A culture with high levels of urgency has a need to push projects through quickly and a high need to respond to a changing marketplace. A moderate level of urgency moves projects at a reasonable pace. A low level of urgency means people work slowly and consistently, valuing quality over efficiency. An organization with high urgency tends to be fast-paced and supports a decisive management style. An organization with low urgency tends to be more methodical and supports a more considered management style.
People orientation or task orientation
Organizations usually have a dominant way of valuing people and tasks. An organization with a strong people orientation tends to put people first when making decisions and believes that people drive the organization’s performance and productivity. An organization with a strong task orientation tends to put tasks and processes first when making decisions and believes that efficiency and quality drive organization performance and productivity.
Some organizations may get to choose their people and task orientations. But others may have to fit their orientation to the nature of their industry, historical issues or operational processes.
Functional orientation
Every organization puts an emphasis on certain functional areas. Examples of functional orientations may include marketing, operations, research and development, engineering or service. For example, an innovative organization known for its research and development may have at its core a functional orientation toward R&D. A hospitality company may focus on operations or service, depending on its historical choices and its definition in the marketplace.
Employees from different functions in the company may think that their functional areas are the ones that drive the organization. Organizational leaders must understand what most employees perceive to be the company’s functional orientation.
Organizational subcultures
Any organization can have a mix of subcultures in addition to the dominant culture. Subcultures exist among groups or individuals who may have their own rituals and traditions that, although not shared by the rest of the organization, can deepen and underscore the organization’s core values. Subcultures can also cause serious problems.

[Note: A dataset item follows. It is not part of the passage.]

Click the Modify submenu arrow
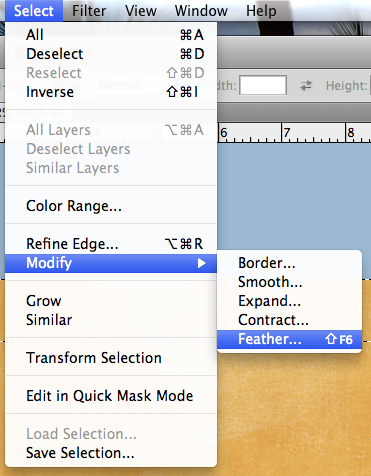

For example, regional cultures often differ from the overall culture that top leadership tries to instill. Perhaps aggressiveness that is common in one area may not mesh with a culture emphasizing team building. Or an organization with a culture built around equality may have trouble if the national culture emphasizes hierarchy and expects people to bow to authority. Employers must recognize those differences and address them directly.
Sustaining a Culture
The management of organizational culture starts with identifying a company’s organizational culture traits or “artifacts.” Artifacts are the core business activities, processes and philosophies that characterize how an organization does business day-to-day.
Identifying these traits and assessing their importance in light of current business objectives is a way to start managing culture. Three broad concepts help identify the traits specific to a culture:
- Material culture. This involves examining everything that people in a group make or achieve and the ways people work with and support one another in exchanging required goods and services.
- Social culture. This refers to group members’ roles and responsibilities. It is the study of class distinctions and the distribution of power that exists in any group.
- Ideological culture. This is tied to a group’s values, beliefs and ideals the things people view as fundamental. It includes the emotional and intellectual guidelines that govern people’s daily existence and interactions.